It seems like after the holiday season we are all in a race. A race in getting to work on time, a race to be on top of our resolutions and a race to lose the weight we have gained. As much as we may hate to admit, we’re also in a race to get back in the swing of reality again. Life should be a journey, but at times it could feel like a race.
Now, before we get deep into the philosophical world here (because that is a whole other topic of its own), I am literally talking about running a race. Seriously speaking, whether we are racing to the refrigerator, bathroom, work, or a racing event, there is some kind of motivational factor causing this mental stimulation that drives us in wanting to go from point A to point B in the shortest amount of time possible. Studies have even shown that there are huge motivational factors that play in the role of our desires in wanting to be at our best on race day. Of course that motivation varies from person to person, but in order for that to occur, we must choose to prepare for what’s to come.
Here are a few tips on how to prepare for that arduous, yet extremely gratifying race you signed up for:
1) Give yourself ample time to prepare. You should give yourself a good 12 weeks, although the length and type of race may call for some adjustments in your training cycle.

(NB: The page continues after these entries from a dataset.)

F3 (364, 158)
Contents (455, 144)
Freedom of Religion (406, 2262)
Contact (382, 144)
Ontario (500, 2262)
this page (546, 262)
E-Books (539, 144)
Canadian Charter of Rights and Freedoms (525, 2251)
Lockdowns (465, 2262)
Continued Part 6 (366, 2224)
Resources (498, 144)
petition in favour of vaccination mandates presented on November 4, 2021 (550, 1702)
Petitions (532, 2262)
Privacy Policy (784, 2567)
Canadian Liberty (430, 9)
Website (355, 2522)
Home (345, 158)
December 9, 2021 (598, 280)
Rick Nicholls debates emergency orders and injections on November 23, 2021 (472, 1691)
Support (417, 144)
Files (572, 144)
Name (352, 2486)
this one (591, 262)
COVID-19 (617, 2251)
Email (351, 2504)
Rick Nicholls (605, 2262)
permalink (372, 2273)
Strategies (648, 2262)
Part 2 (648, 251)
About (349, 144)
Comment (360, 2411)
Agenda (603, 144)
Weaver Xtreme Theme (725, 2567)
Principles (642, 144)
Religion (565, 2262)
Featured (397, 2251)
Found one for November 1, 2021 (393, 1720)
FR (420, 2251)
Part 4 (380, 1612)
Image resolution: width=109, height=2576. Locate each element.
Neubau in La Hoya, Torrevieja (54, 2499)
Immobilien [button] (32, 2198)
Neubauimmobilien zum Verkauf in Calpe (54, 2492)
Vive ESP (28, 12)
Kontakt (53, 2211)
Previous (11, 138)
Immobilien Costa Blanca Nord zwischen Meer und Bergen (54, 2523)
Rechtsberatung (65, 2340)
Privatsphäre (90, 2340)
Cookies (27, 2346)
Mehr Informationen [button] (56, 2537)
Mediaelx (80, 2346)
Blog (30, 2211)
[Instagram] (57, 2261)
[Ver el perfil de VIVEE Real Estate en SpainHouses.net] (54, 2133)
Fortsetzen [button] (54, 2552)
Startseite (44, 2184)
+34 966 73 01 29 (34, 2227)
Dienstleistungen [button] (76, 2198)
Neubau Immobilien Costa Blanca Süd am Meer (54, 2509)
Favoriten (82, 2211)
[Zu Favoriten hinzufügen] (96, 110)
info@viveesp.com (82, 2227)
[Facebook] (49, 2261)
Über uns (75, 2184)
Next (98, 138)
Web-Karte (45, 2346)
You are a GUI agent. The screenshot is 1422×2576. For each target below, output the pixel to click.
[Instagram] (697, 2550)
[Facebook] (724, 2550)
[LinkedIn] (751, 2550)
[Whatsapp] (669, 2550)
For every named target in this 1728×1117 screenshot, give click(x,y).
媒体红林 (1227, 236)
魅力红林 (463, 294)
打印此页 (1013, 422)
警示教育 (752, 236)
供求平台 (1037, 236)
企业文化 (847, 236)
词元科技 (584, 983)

2) Stay well hydrated throughout your training- or throughout life for that matter. Research has proven that dehydration not only decreases one’s performance, but also increases your chances of injury! My recommendation is to weigh yourself before your run and then immediately after. For each pound lost, drink an additional 24 ounces of fluid for proper replenishment.
3) Carbohydrates are not your enemy! Of course the type of carbs I am referring about should mainly be coming from fruits, vegetables, and whole grains. When compared to protein and dietary fat, carbohydrates are the most efficiently broken down and metabolized form of energy for the body. Carbohydrates should make up at least 50% of your total daily caloric intake, while proteins and fats should both be between 20-30% respectively.
4) Get some sleep. There is no real magic number for how many hours one must sleep because everybody is wired differently thus having different needs. It is imperative that you get a good night’s rest, so that your body and mind can fully recover in order for you to be at your optimal state for your next training session.
5) Make sure you are staying limber. Performing dynamic drills before your run (i.e. high knees and butt kicks), static stretching after your run (holding the stretch for 20-30 seconds), and constantly foam rolling those knots that build up on your muscles are key to your success and longevity as a runner.
6) Take the day off! At least one day a week. Treat yourself to a massage, or if your not wanting to put your legs up completely, go for a long walk and plan it as being your active recovery day.
7) Mix up your workouts. Avoid staleness and boredom by performing a variety of different types and styles of training (i.e. long easy run, tempo runs, sprint intervals). It may even be a smart idea/strategy to give your hips, knees and ankle joints a rest and go for a pool workout, spin class (or bike ride), or even boxing!
8) Listen to your body. If you’re feeling extremely worn out but your supposed to do quarter-mile repeats at 85%, switch up your workout and/or just go home and give yourself some TLC. If your body and mind is feeling up for it the next day then go for it!
9) Make sure you are having fun! At the end of the day, you are doing something you enjoy (I hope) and that you CAN DO. Take that opportunity and make it an obligation to yourself in showing gratitude and kindness for the mere fact that you are able.
Stay blessed, be well, good luck, and welcome back!